Me gusta ser actor. Me encanta que al llegar a un restaurante el dueño me reconozca y me cuele y, a veces, incluso me invite. Realmente es muy, muy guay que una marca publicitaria considere que puedo influir en la gente y les parezca buena idea pagarme bastante “dineriti” por salir en un anuncio sujetando su producto cerca de mi cara, mientras digo cosas que alguien ha puesto en mi boca y que, en realidad, no creo.

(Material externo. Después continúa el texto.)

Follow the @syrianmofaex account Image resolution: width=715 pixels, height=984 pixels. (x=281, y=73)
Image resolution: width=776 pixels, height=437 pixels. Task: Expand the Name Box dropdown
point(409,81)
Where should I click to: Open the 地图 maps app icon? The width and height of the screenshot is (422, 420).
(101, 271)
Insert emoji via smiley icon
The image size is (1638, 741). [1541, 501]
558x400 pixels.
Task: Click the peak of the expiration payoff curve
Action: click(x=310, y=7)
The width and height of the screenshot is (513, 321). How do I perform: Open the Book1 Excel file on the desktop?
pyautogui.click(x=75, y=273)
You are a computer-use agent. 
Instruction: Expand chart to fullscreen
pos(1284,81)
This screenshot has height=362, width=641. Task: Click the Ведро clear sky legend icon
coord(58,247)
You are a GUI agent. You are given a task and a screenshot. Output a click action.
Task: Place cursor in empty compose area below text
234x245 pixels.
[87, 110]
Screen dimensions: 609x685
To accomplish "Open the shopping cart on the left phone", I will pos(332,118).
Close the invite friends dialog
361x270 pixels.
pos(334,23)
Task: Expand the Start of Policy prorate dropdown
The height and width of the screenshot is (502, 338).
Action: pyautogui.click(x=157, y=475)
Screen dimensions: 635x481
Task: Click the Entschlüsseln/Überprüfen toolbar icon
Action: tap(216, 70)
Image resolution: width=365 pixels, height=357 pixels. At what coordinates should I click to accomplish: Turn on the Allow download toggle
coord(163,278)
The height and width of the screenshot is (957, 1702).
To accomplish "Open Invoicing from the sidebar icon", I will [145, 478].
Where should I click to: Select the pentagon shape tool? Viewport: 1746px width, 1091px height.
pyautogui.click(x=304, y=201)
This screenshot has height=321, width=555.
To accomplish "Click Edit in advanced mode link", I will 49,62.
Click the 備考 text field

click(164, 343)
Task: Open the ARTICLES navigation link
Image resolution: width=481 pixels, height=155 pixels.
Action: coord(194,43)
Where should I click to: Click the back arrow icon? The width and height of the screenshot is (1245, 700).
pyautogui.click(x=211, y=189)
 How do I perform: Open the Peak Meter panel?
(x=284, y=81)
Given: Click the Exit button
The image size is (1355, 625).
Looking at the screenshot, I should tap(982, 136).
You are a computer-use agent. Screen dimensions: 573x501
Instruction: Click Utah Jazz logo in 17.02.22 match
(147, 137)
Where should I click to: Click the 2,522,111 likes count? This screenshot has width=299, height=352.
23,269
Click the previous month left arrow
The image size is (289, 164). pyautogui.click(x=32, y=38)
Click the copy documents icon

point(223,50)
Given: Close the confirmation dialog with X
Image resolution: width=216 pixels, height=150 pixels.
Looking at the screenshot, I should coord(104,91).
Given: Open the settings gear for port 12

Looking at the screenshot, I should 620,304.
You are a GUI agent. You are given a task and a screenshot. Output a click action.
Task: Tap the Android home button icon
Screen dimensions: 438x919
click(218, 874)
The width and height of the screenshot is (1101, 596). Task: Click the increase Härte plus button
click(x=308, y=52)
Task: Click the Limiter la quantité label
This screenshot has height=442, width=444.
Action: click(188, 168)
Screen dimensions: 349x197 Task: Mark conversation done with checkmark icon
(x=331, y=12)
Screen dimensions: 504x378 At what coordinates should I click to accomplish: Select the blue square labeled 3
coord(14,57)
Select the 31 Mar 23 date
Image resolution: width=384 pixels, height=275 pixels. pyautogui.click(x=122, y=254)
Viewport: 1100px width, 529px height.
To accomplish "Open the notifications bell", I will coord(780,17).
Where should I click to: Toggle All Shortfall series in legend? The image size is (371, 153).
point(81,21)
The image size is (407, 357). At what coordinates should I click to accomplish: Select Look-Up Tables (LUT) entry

O también cuando cuentan conmigo para fiestas, y noto que mi sola presencia cambia la energía y todo son sonrisas a mi alrededor. ¿Y qué decir cuando centenares de personas en internet opinan que “le gusta” una foto mía en la cama, recién levantado y poniendo ojitos? Joder, es muy agradable. ¿Y recibir miles y miles de mensajes en Twitter, mensajes sencillos, directos y concretos, que dejan entrever una admiración ciega, sin límites y también, por qué no decirlo, un poco de envidia? Eso es una maravilla. A veces, no me creo la suerte que tengo de ser actor y saber con certeza que cualquier mujer a la que me acerque, estará al instante con la guardia baja y que un poco de mi conversación acompañada de algunas insinuaciones veladas bastará para que piense: “¡Como me gustaría que me metiera el pizarrín!”. Así de sencillo. ¡Sí, demonios, me gusta ser actor! Y si os soy sincero tampoco me molesta lo mas mínimo que un séquito de personas trabaje para mí y toda su ocupación sea procurar que yo esté feliz, averiguar qué me falta y proporcionármelo. Y que en su sueldo, por lo tanto, vaya el sentirse culpables cuando algo sale mal y que yo se lo hago saber a veces con gritos, a veces con susurros.
Pero también ser actor tiene su parte mala: A VECES, HAY QUE ACTUAR.